72. The method of claim 70, further comprising flowing the ionically conductive phase so as to manipulate the position of the segment and the object trapped in the segment.

73. The method of any one of claims 60-72, wherein the portion comprises a tip of the bipolar electrode.

74. The method of any one of claims 60-73, wherein the fluidic containment structure is a well.

75. The method of any one of claims 60-73, wherein the fluidic containment structure is a fluidic channel.

76. The method of claim 75, further comprising providing a second fluidic channel comprising a second ionically conductive phase, wherein the bipolar electrode comprises a second portion in electrical communication with the second ionically conductive phase.

77. The method of claim 76, wherein the portion comprises a first end of the bipolar electrode and the second portion comprises an opposing end of the bipolar electrode.

78. The method of claim 76 or 77, wherein the fluidic channel is fluidically isolated from the second fluidic channel.

79. The method of claim 76 or 77, wherein the fluidic channel and the second fluidic channel are fluidly connected by a third fluidic channel, the third fluidic channel having a width smaller than a width of the fluidic channel and a width of the second fluidic channel.
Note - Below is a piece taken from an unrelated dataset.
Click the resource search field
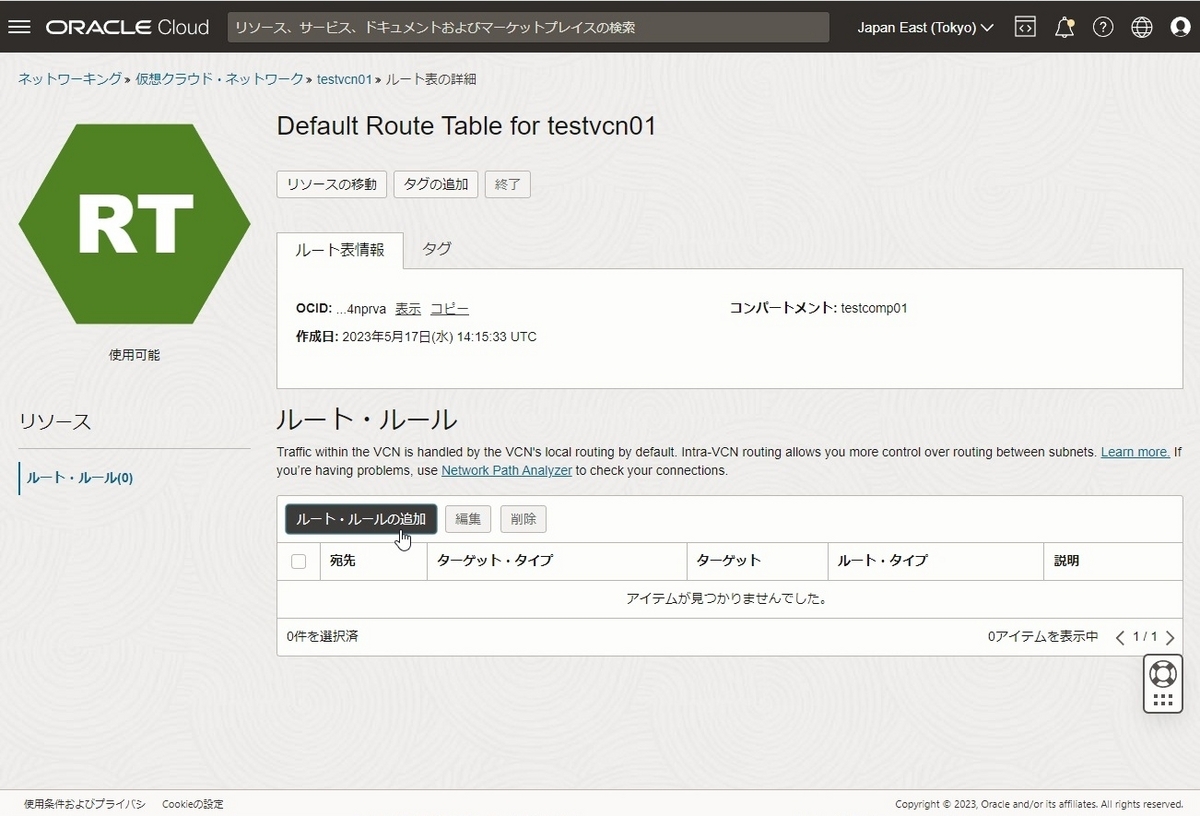1200x816 pixels. coord(529,27)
80. The method of any one of claims 75-79, wherein the portion of the bipolar electrode is situated near a branch point fluidly connecting the fluidic channel to a plurality of outlet channels.
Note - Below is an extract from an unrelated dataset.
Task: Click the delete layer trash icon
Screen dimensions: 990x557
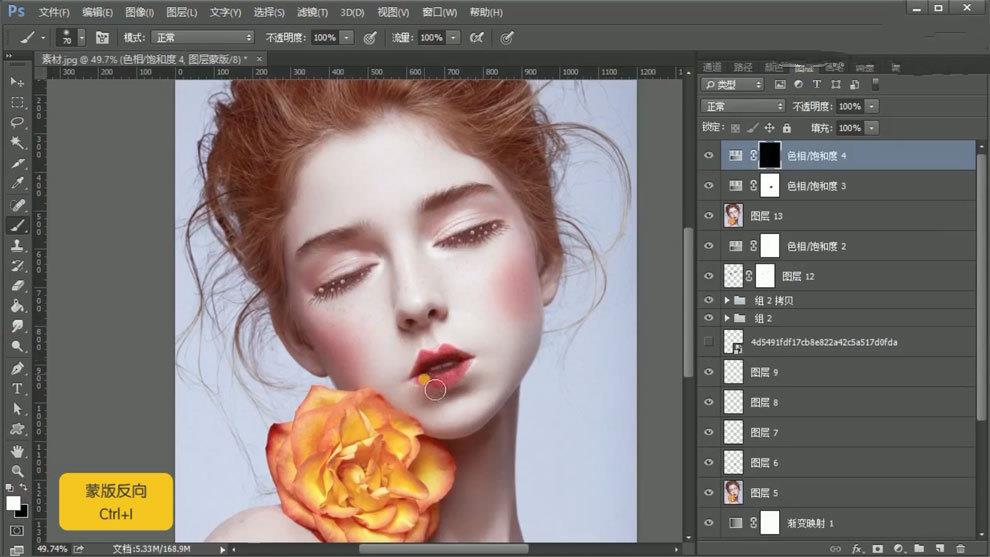Action: click(961, 549)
81. The method of claim 80, further comprising applying a voltage across one of the plurality of outlet channels, thereby attracting the object into said one of the plurality of outlet channels.

82. The method of any one of claims 75-81, wherein the fluidic channel comprises a channel wall and a chamber formed in the channel wall, and wherein the portion of the bipolar electrode is situated within the chamber.

83. The method of claim 82, wherein the chamber comprises a hydrophilic material.

84. The method of claim 82 or 83, wherein the bipolar electrode comprises a hydrophilic material.

85. The method of any one of claims 82-84, wherein the channel wall comprises a hydrophobic material.

86. The method of any one of claims 82-85, wherein manipulating the position of the object comprises attracting the object into the chamber.

87. The method of claim 86, further comprising flowing a fluid that is immiscible with the ionically conductive phase into the fluidic channel, thereby forming a droplet within the chamber, the droplet comprising a segment of the ionically conductive phase and the object.

88. The method of claim 87, further comprising displacing the droplet from the chamber.

89. The method of any one of claims 60-88, further comprising introducing a plurality of objects into the ionically conductive phase and manipulating the plurality of objects within the ionically conductive phase using the electric field minimum or electric field maximum.

90. The method of any one of claims 60-86, further comprising introducing an amplification reagent into the fluidic containment structure.

91. The method of claim 90, wherein the amplification reagent is selected from a polymerase chain reaction (PCR) reagent, rolling circle amplification (RCA) reagent, nucleic acid sequence based amplification (NASBA) reagent, loop-mediated amplification (LAMP) reagent, or a combination thereof.

92. The method of any one of claims 60-91, further comprising detecting the presence or absence of an analyte.

93. The method of claim 92, wherein the detection comprises imaging.

94. The method of claim 93, wherein the imaging is performed using confocal microscopy, spinning disk microscopy, multi-photon microscopy, planar illumination microscopy, Bessel beam microscopy, differential interference contrast microscopy, phase contrast microscopy, epifluorescent microscopy, bright field imaging, dark field imaging, oblique illumination, or a combination thereof.

95. The method of any one of claims 60-94, wherein the AC component has an electric field strength range selected from the following: from about 10 kV/m to about 1000 kV/m, from about 100 kV/m to about 1000 kV/m, from about 1000 kV/m to about 10 MV/m, or from about 1 MV/m to about 100 MV/m.